SaaS apps create governance problems because every app introduces an account, a grant, or a login path that can outlive the business need behind it. When discovery, entitlement review, and offboarding are not linked, access persists after users stop relying on the app. That is how SaaS sprawl becomes lifecycle drift.
Why This Matters for Security Teams
SaaS governance problems are not just a licensing issue. Each SaaS application can create a separate identity plane, its own OAuth grants, admin roles, service accounts, and shadow approval paths that sit outside core IAM and IGA workflows. When those access paths are not discovered, reviewed, and retired consistently, access survives longer than the business need that justified it.
That matters because SaaS access is often delegated through connectors, app consents, and inbox-driven approvals that never appear in a clean joiner-mover-leaver process. NHI Management Group has documented how sprawl and lifecycle drift amplify security gaps in the Top 10 NHI Issues, and the same pattern applies to SaaS entitlements that are functionally identities, even when they are not labeled that way. Current guidance from the NIST Cybersecurity Framework 2.0 pushes organisations toward continuous governance, not periodic clean-up.
In practice, many security teams encounter the problem only after an orphaned SaaS grant, stale admin role, or unreviewed OAuth connection has already been used to move data or retain access after offboarding.
How It Works in Practice
Effective governance starts by treating SaaS as part of the identity estate, not as a separate procurement catalogue. That means every application should have an owner, a purpose, a data classification, and a defined review cadence. It also means discovery must cover user logins, delegated authorisations, machine-to-machine integrations, and privileged roles inside the SaaS tenant. The Ultimate Guide to NHIs — Lifecycle Processes for Managing NHIs is useful here because many SaaS entitlements behave like NHIs in practice: they are persistent, reusable, and often detached from a single human owner.
In mature programmes, IGA should reconcile three separate views:
- what the user is entitled to through IAM and RBAC,
- what the SaaS platform actually contains as active roles, groups, tokens, and app consents,
- what the business says is still required for the current role or process.
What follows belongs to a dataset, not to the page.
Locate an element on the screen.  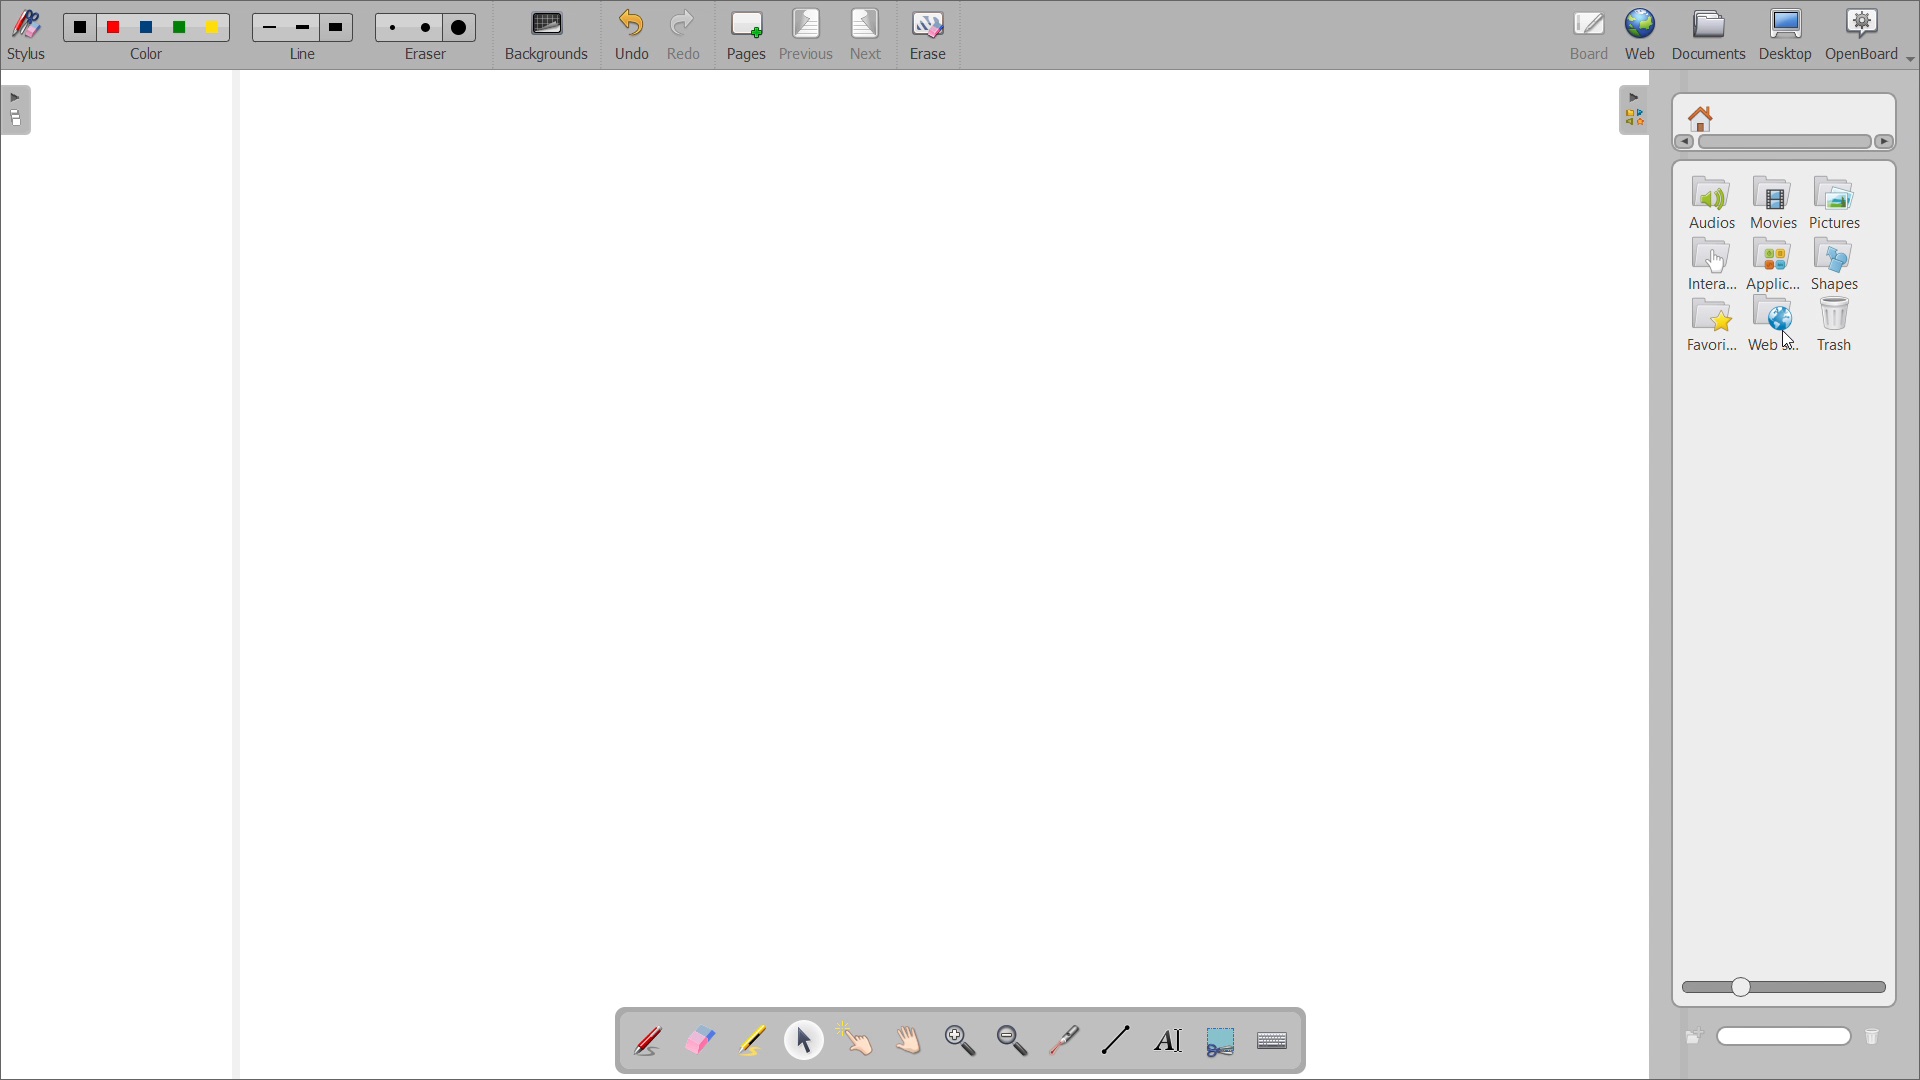
applications is located at coordinates (1775, 263).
That reconciliation is what exposes “grant drift.” A user may still have access through a direct SaaS assignment after the central directory shows them removed from the team. OAuth consents are especially difficult because they can persist even after password resets or normal access review cycles. This is why NIST’s governance model and the lifecycle controls discussed in NHIMG research both point toward continuous inventory, explicit ownership, and revocation workflows that reach into the SaaS layer itself.
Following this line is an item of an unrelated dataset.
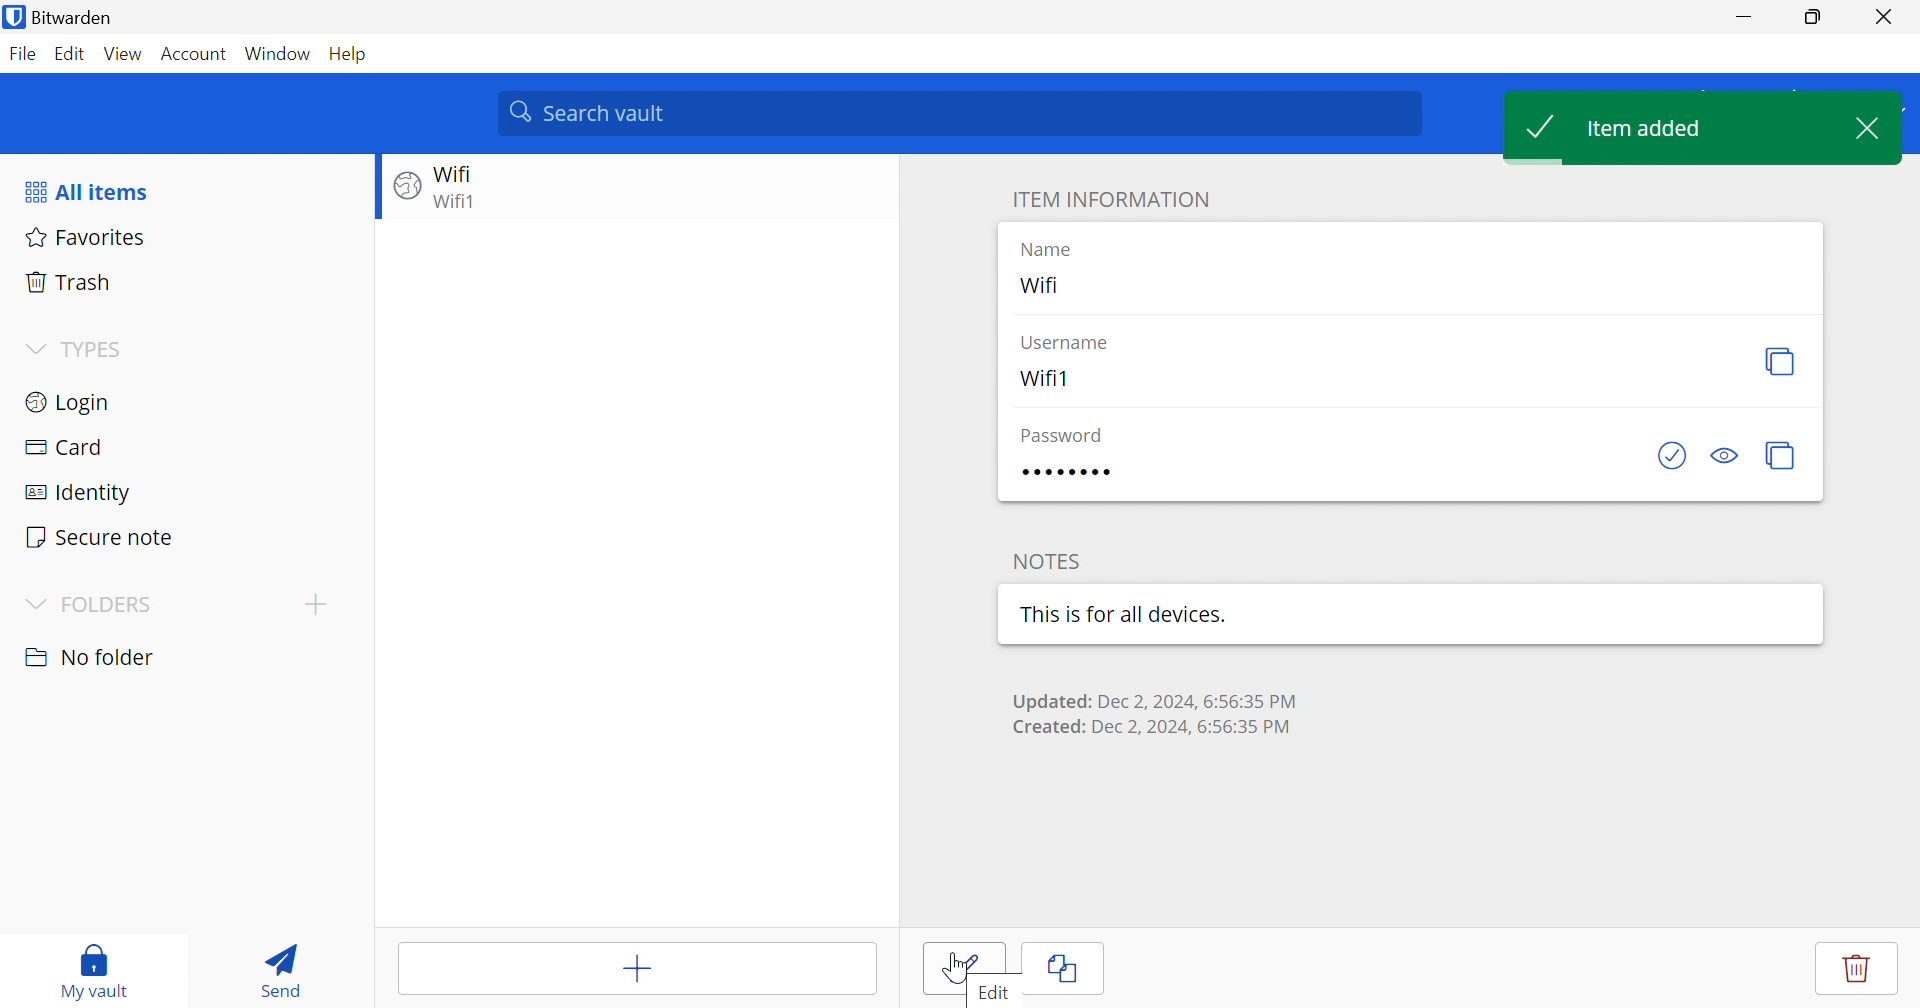 This screenshot has height=1008, width=1920. I want to click on Account, so click(196, 58).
For offboarding, best practice is evolving toward event-driven revocation: disable direct accounts, remove app grants, revoke tokens, and confirm that downstream SaaS connectors are no longer authorized. Where available, SCIM provisioning, SaaS admin APIs, and policy-as-code checks can reduce manual gaps, but they only work if the inventory is complete and the review data is accurate. The Salesloft OAuth token breach is a reminder that OAuth-based trust chains can outlive the operational intent behind them. These controls tend to break down when SaaS tenants are owned by different departments and the identity team cannot see platform-level grants or delegated app consents.
Common Variations and Edge Cases
Tighter SaaS governance often increases operational overhead, so organisations have to balance visibility against user friction and admin workload. That tradeoff becomes most visible in environments with many business-owned apps, rapid self-service procurement, or cross-company collaboration.
One common exception is vendor-managed SaaS where the organisation has limited tenant-level control. In those cases, guidance suggests focusing on the controls that are actually reachable: federated sign-in, SCIM-based deprovisioning, role inventory, and periodic attestation of app owners. Another edge case is shared administrative access inside the SaaS platform. Those accounts may not map neatly to human identity records, so teams should treat them as sensitive access paths and review them like privileged NHI-adjacent entitlements.
There is no universal standard for how often every SaaS entitlement must be recertified, but current guidance favours frequency based on risk, data sensitivity, and privilege level. High-risk apps should be reviewed more often than low-risk productivity tools. For organisations building a broader governance model, the Ultimate Guide to NHIs — Regulatory and Audit Perspectives helps connect SaaS access review evidence to audit expectations. In mature environments, the hardest problem is not creating the review, but proving that every SaaS account, grant, and token was actually captured before the next business change.
Standards & Framework Alignment
This section maps relevant standards and security frameworks to the operational risks and controls described in this guidance.
OWASP Non-Human Identity Top 10 address the attack and risk surface, while NIST CSF 2.0 and NIST AI RMF set the governance and control requirements practitioners need to meet.
| Framework | Control / Reference | Relevance |
|---|---|---|
| NIST CSF 2.0 | PR.AC-4 | SaaS grants and app access map directly to access management and least privilege. |
| OWASP Non-Human Identity Top 10 | NHI-01 | SaaS OAuth grants and service connections behave like unmanaged non-human identities. |
| NIST AI RMF | AI RMF governance principles support continuous oversight of dynamic access relationships. |
Assign ownership, monitor changes, and document accountability for SaaS access governance decisions.